=== What is needed ===
Please copy the lines below, exactly as they are, from the one with "Given: Click the Log In link" through the one with "The width and height of the screenshot is (1303, 508).", and leave out the pictures.

=== Records provided ===

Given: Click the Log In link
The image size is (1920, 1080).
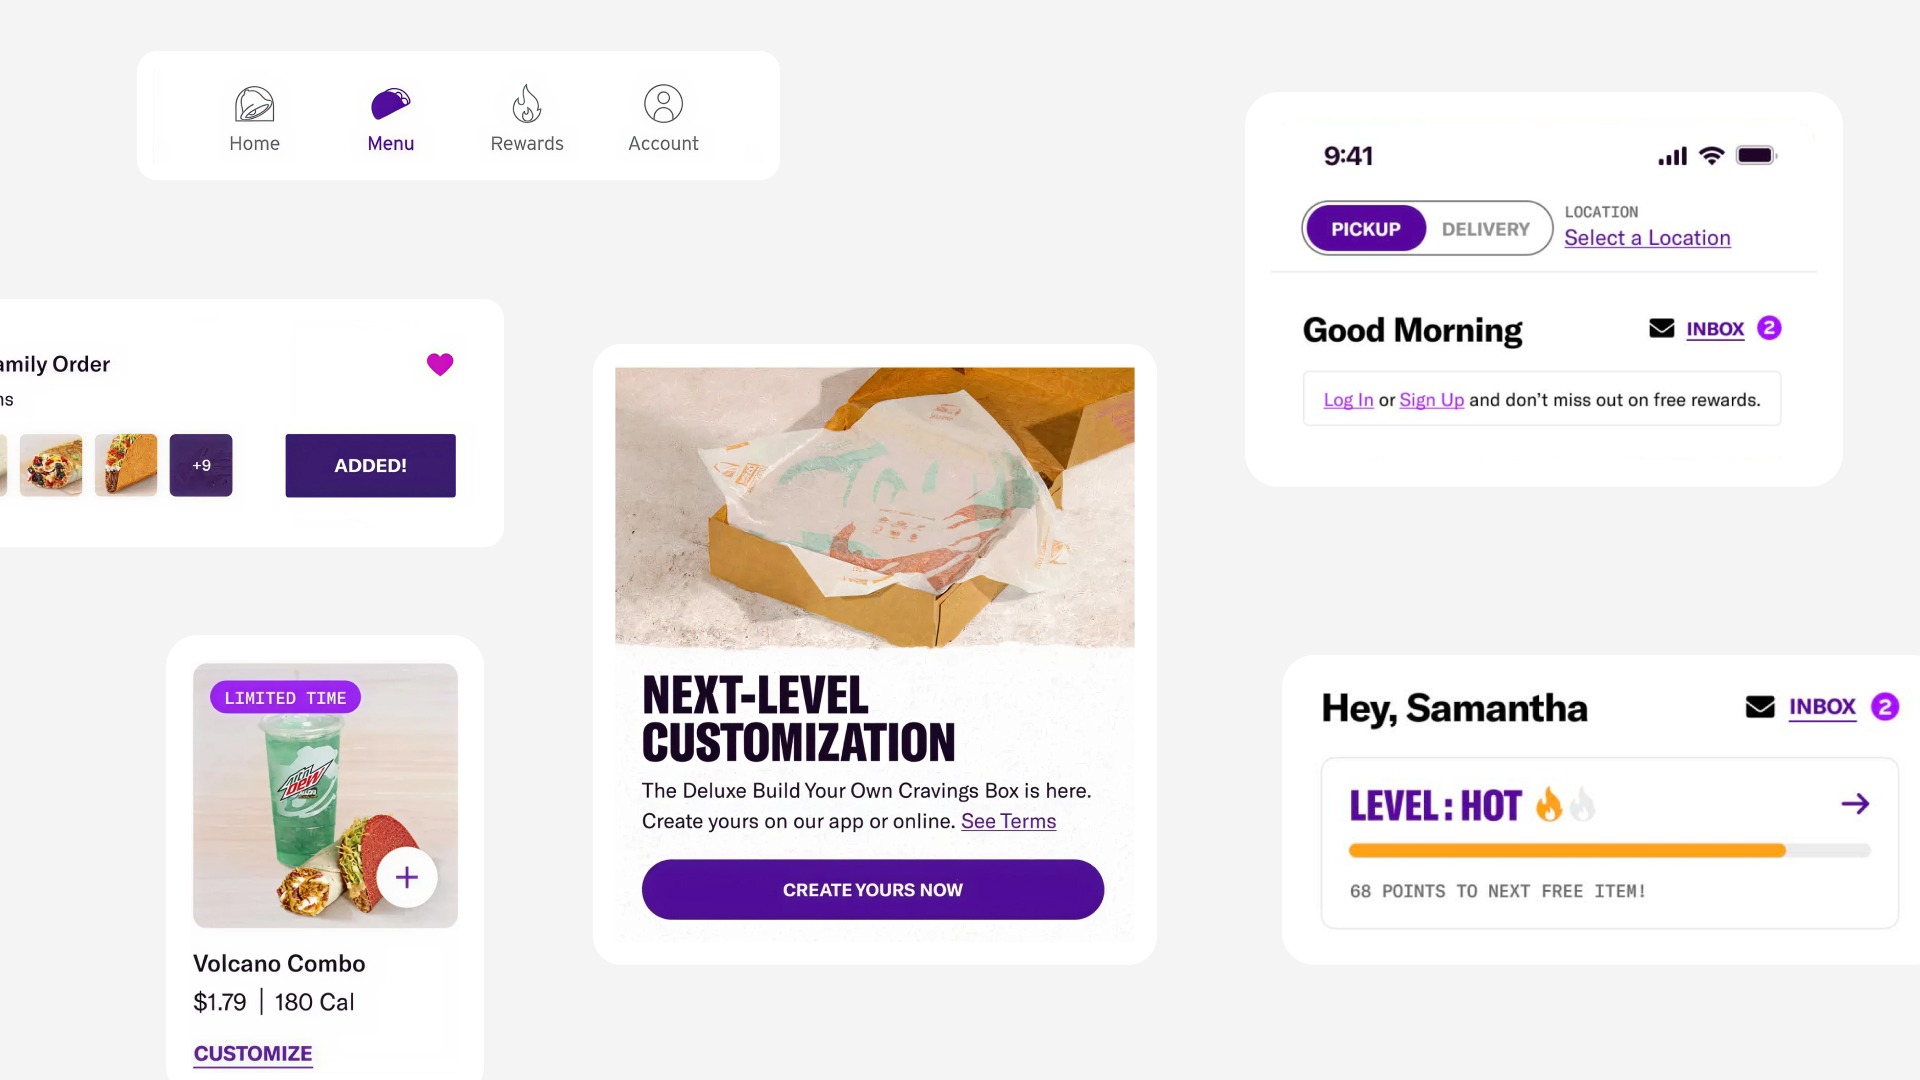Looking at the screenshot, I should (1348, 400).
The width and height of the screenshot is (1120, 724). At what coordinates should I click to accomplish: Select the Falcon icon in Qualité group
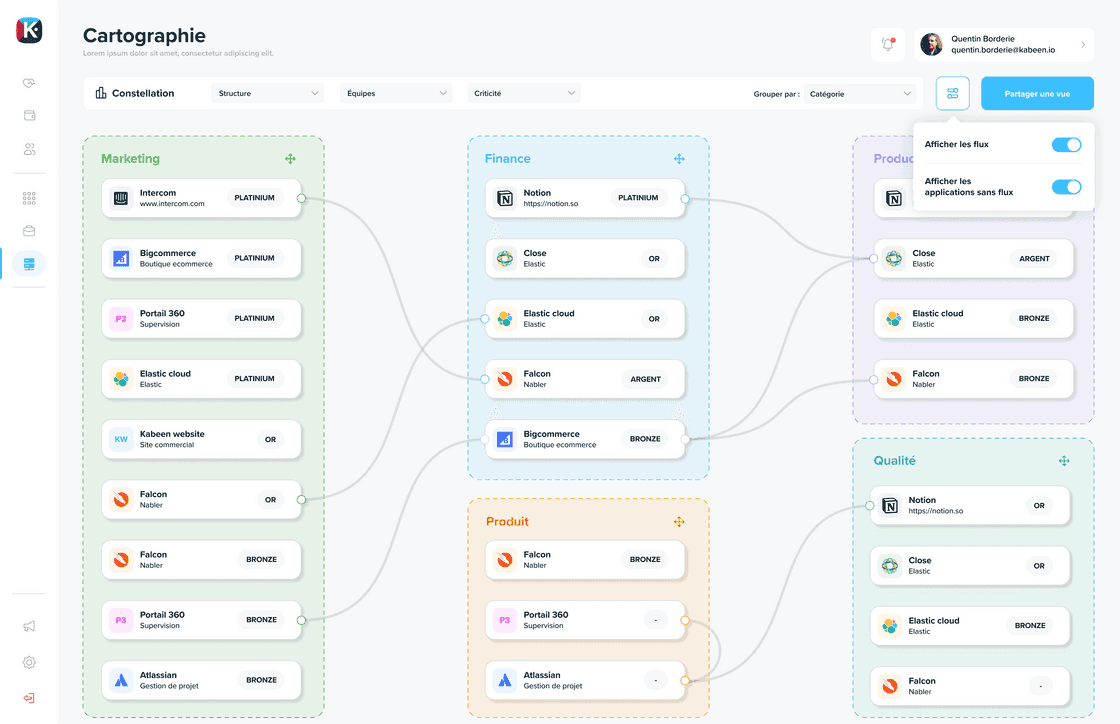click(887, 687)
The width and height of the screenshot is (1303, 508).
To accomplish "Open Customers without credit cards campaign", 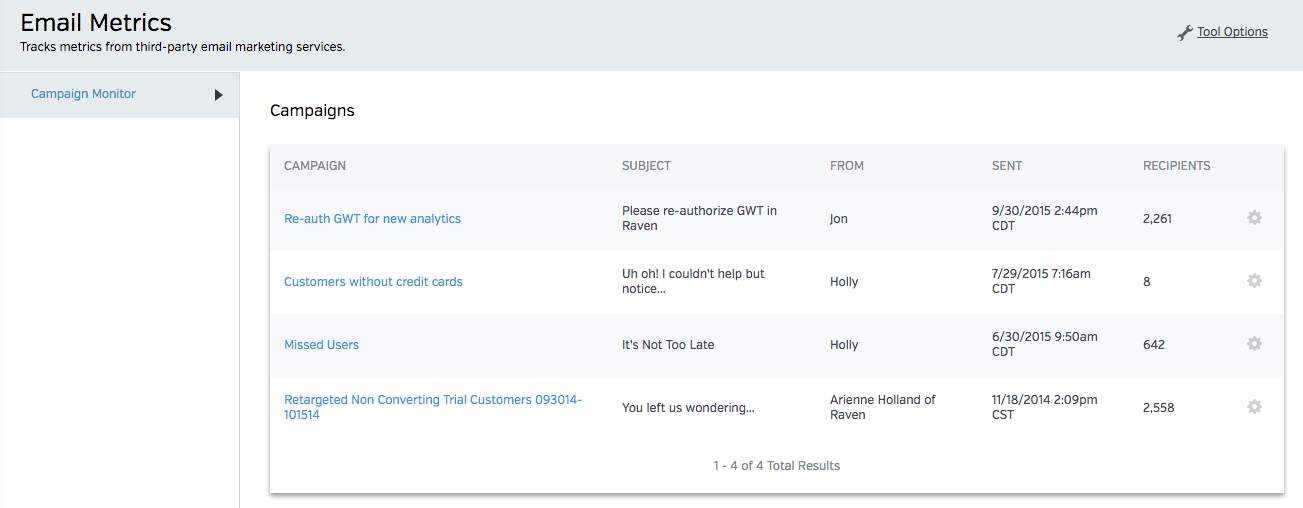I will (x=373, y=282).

...

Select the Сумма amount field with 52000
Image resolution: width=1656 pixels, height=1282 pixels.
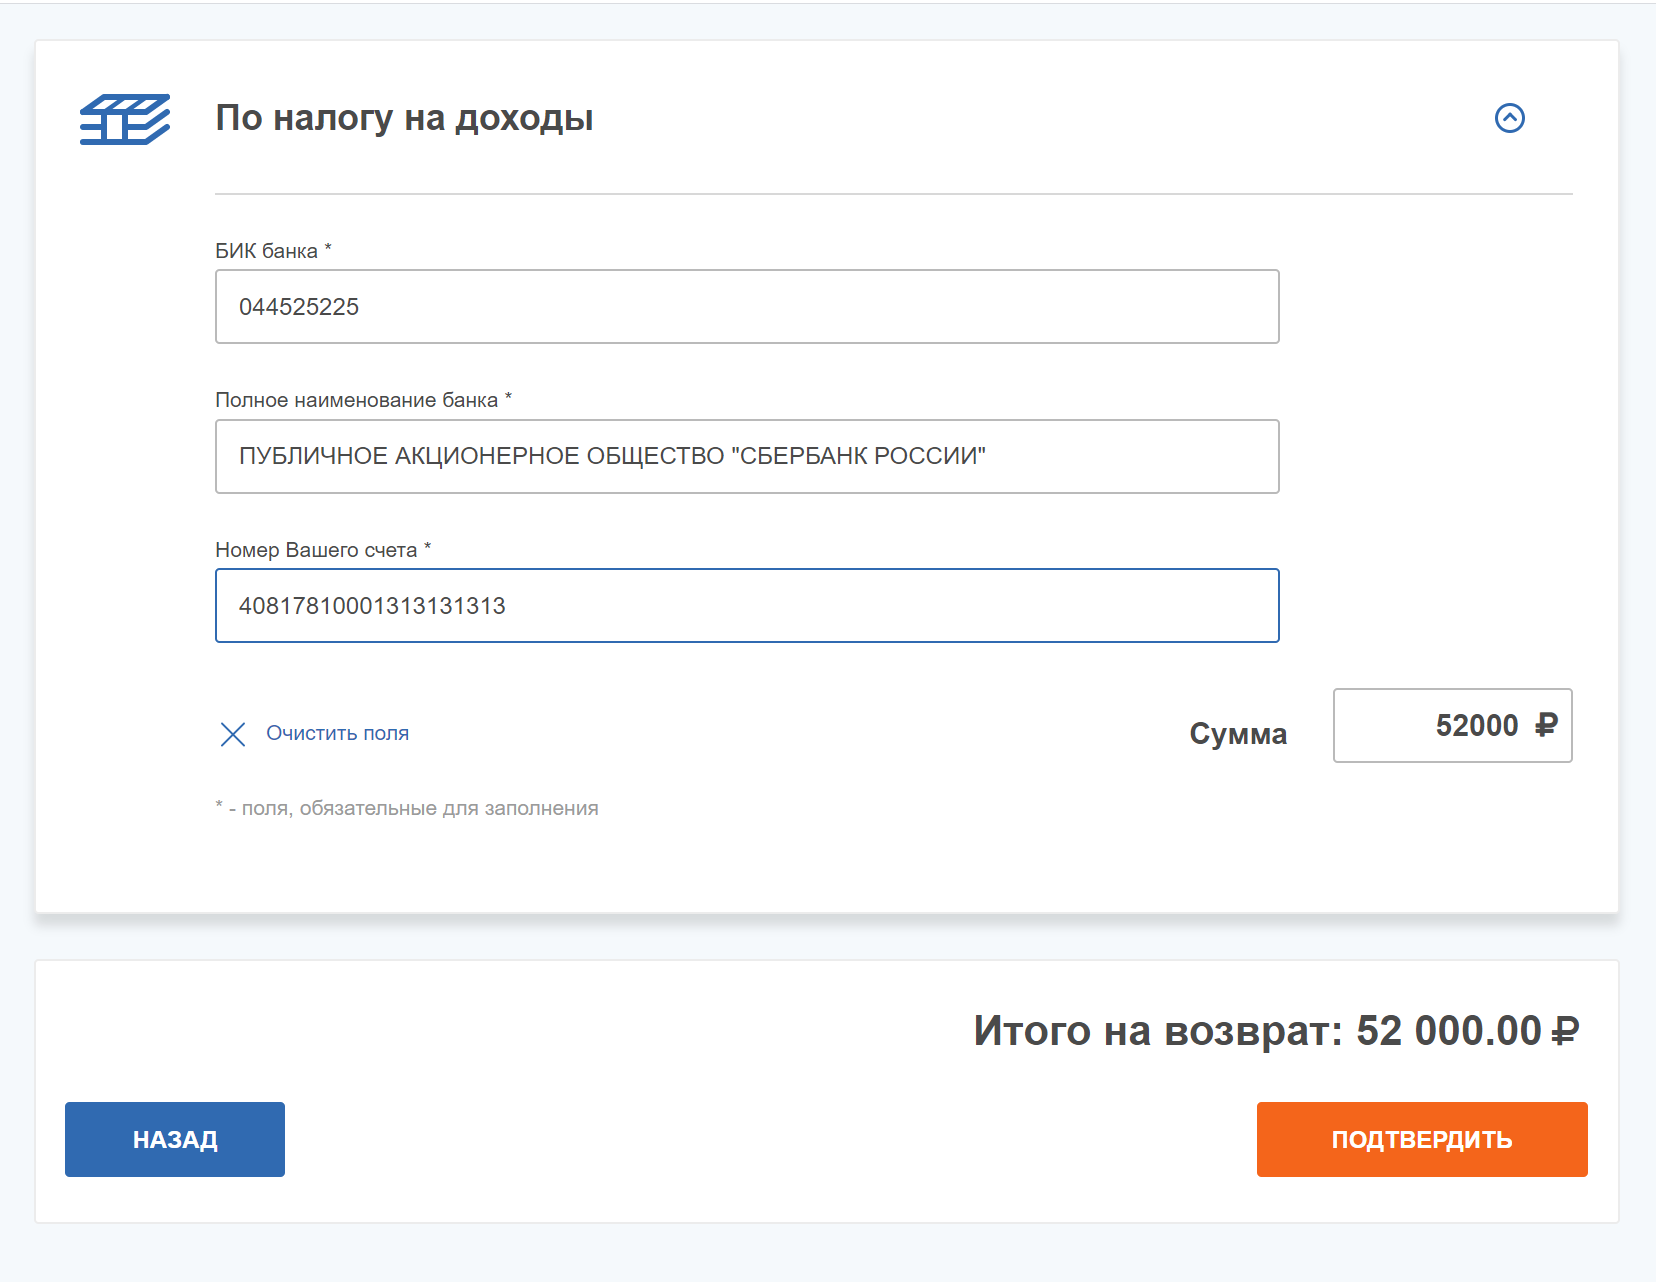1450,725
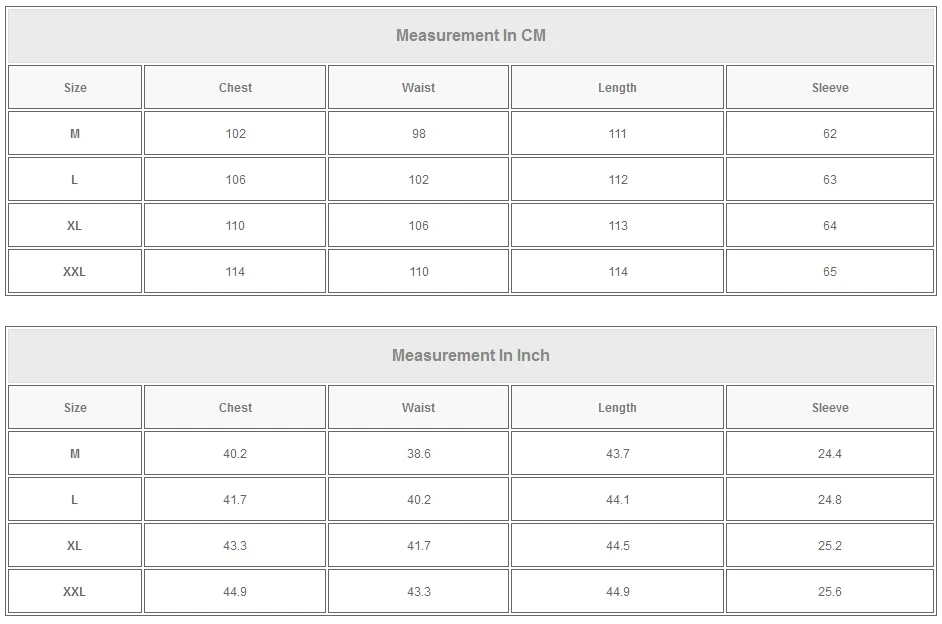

---

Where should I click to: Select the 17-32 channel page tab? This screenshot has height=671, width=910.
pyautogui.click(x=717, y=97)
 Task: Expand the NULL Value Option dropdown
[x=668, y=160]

=== Completed exercise ===
Given: Click the Log In link
The image size is (1920, 1080).
Looking at the screenshot, I should (1348, 400).
The width and height of the screenshot is (1120, 724). At what coordinates should I click to accomplish: Select the Falcon icon in Qualité group
click(887, 687)
The width and height of the screenshot is (1303, 508).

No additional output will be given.